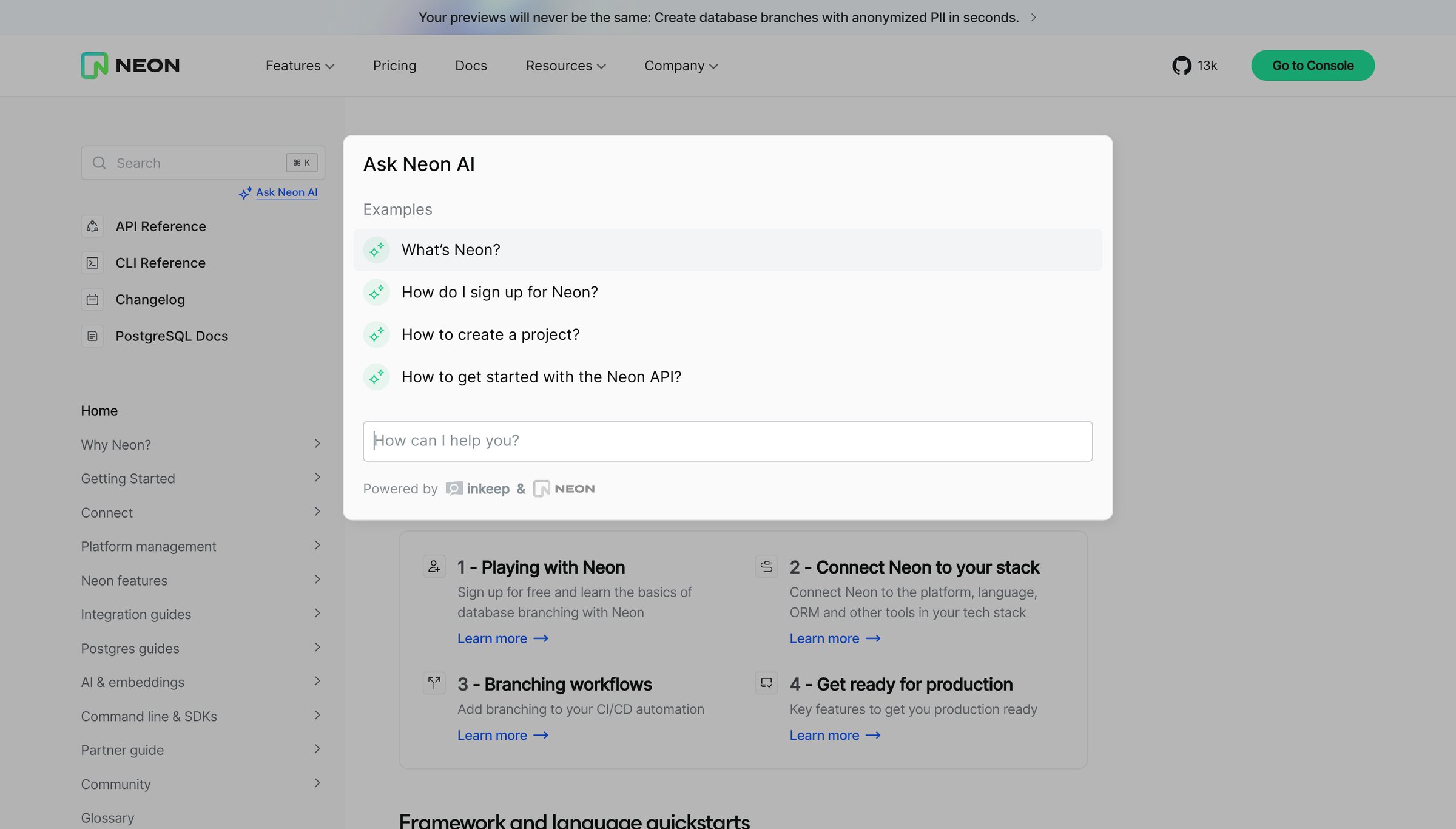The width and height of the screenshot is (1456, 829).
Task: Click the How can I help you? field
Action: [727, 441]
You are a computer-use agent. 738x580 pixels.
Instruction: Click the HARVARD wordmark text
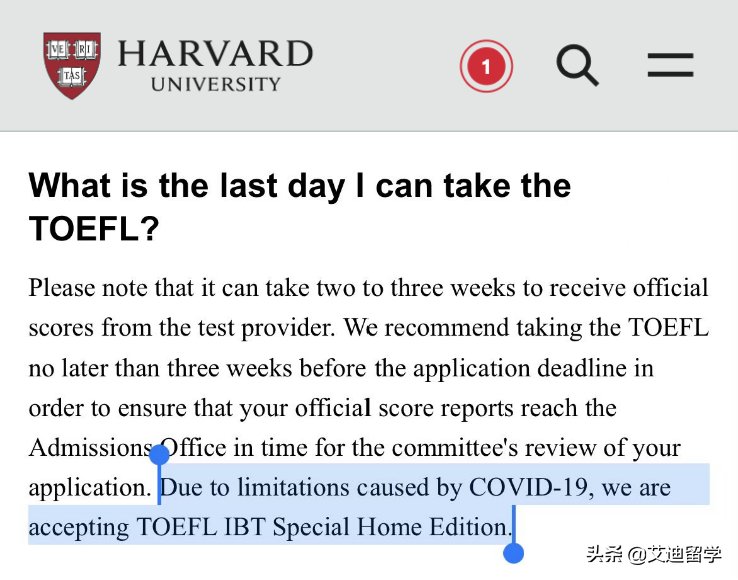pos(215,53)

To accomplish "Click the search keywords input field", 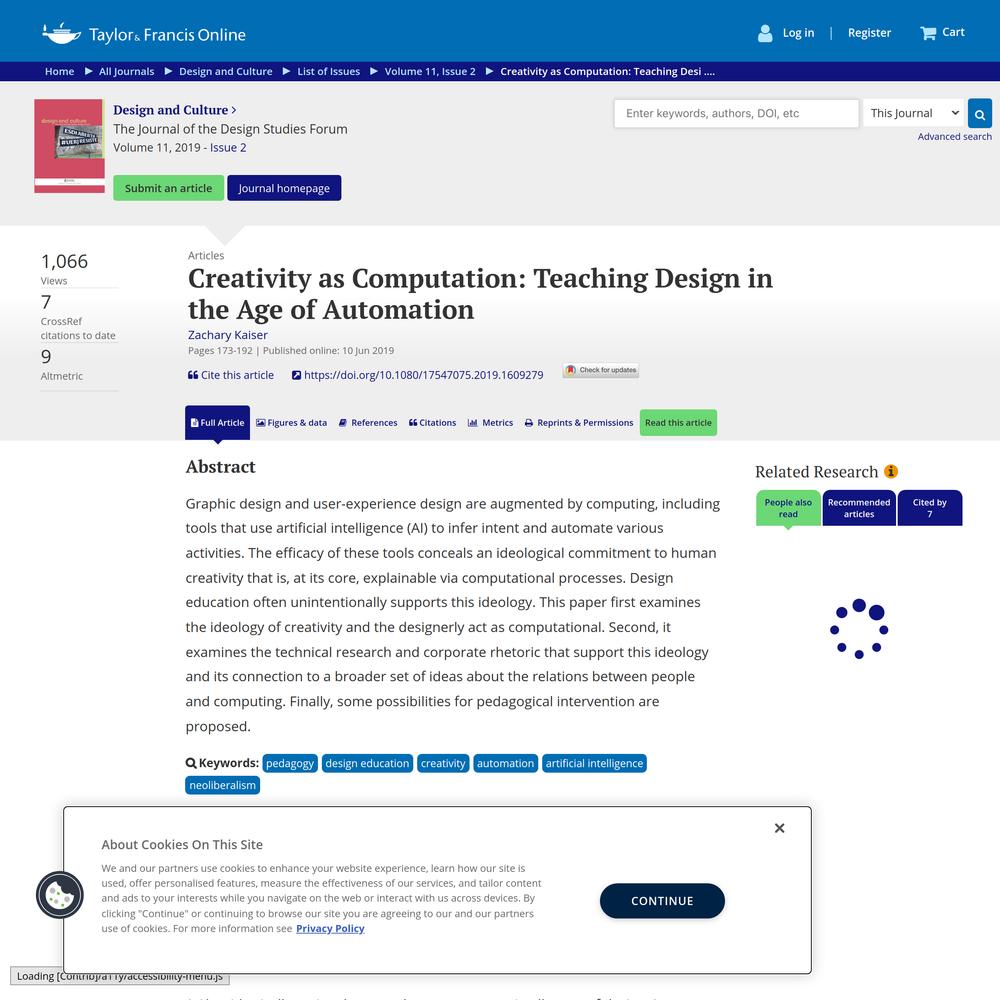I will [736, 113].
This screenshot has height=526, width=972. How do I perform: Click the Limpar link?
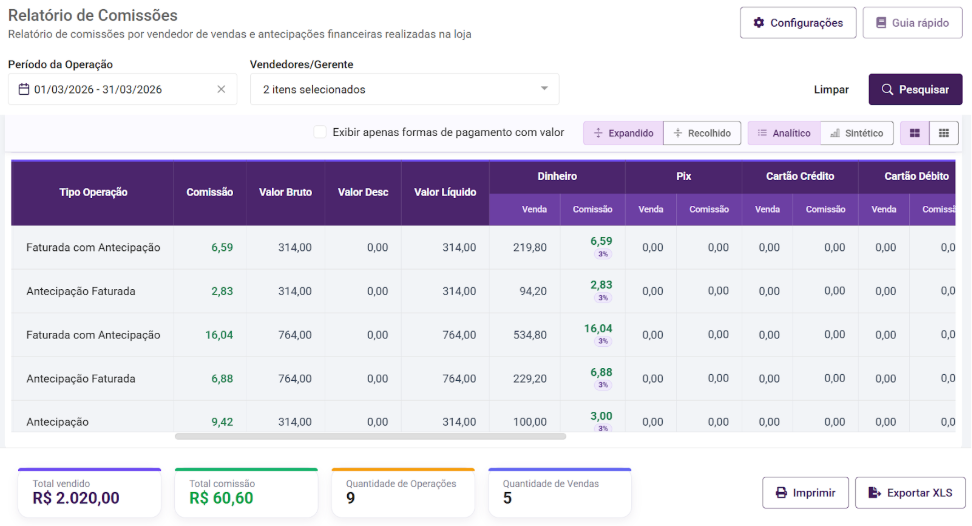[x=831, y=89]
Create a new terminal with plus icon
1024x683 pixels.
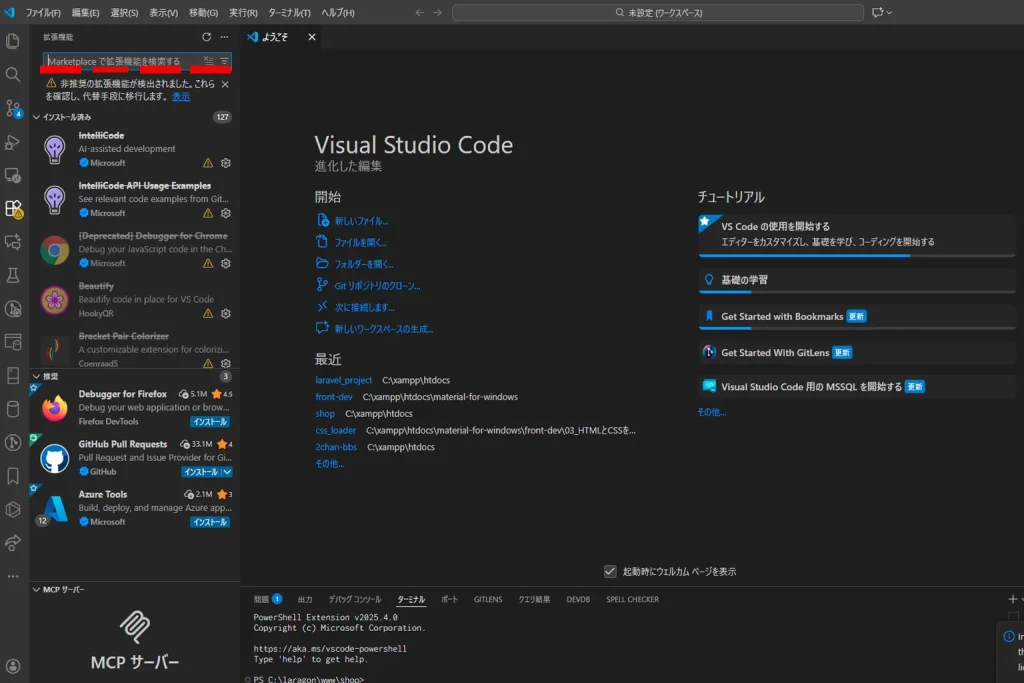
-*-
ABOUT THIS EXERCISE =
Filter the listing down to the lines holding the word "pixels", and return those.

ANSWER SECTION =
You are a computer-use agent. 738x580 pixels.
1024x683 pixels.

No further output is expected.